Norepinephrine and neural plasticity: the effects of xylamine on experience-induced changes in brain weight, memory, and behavior

Abstract

The hypothesis that norepinephrine (NE) is critically involved in neural plasticity was tested by administering xylamine, (N-2-chloroethyl-2-methylbenzylamine, 50 mg/kg ip) a noradrenergic neurotoxin, to young rats prior to maze training or environmentally enriched housing. In saline-treated rats, exposure to enriched conditions significantly increased the weight of occipital, dorsal, and ventral cortices and the remaining brain compared to individually housed rats. In xylamine-treated rats, only the weight of dorsal cortex increased with exposure to enriched conditions. Maze training increased the weight of dorsal and ventral cortices of saline-treated animals compared to rats without training. However, maze training did not increase brain weights of xylamine-treated rats compared to those of xylamine-treated controls. Xylamine treatment did not reduce brain weights of individually housed animals. Behavior was assessed with spatial learning on a holeboard maze and with investigatory measures of locomotion and hole investigation in a multicompartmented arena.
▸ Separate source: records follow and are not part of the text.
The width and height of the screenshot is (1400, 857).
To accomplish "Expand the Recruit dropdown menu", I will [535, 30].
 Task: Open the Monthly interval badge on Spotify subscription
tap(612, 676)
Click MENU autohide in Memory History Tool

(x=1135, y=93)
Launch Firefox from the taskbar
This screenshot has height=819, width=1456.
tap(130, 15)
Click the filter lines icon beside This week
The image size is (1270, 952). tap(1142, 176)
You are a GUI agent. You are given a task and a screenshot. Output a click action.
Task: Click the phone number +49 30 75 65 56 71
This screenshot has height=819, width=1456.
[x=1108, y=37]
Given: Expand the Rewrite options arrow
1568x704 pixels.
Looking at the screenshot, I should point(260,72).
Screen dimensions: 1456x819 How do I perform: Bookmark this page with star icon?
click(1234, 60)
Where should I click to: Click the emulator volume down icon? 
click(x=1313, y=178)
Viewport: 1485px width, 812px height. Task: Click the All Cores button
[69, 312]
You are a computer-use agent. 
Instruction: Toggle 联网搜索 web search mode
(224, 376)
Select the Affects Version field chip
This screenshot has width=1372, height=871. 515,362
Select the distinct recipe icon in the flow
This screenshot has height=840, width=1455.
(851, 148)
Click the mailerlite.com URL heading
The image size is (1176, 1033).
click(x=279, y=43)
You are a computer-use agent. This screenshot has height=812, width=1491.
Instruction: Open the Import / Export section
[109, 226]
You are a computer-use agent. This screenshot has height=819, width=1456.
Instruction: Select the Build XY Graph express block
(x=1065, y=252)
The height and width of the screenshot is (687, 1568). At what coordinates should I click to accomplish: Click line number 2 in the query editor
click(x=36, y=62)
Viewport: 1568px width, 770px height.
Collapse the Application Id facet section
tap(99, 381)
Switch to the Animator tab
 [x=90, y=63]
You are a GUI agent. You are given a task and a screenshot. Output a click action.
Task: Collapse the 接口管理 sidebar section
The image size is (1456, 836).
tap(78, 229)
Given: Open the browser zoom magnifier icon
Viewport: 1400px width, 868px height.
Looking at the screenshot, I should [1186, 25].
Spatial working memory on the holeboard maze was not impaired by xylamine treatment. Arena measures were affected mainly by the housing condition, testing condition, and strain of rat (Long-Evans vs Wistar), with only subtle changes in behavior induced by NE depletion. Thus, an intact NE projection was required for environmentally dependent changes in cortical morphology. In contrast, measures of memory and investigatory behavior were not dependent on an intact noradrenergic projection. These results support the hypothesis that NE facilitates selective neuronal changes, and that the impairment in cortical weight gain does not results from a general impairment of growth or a secondary response to reduced exploration and activity.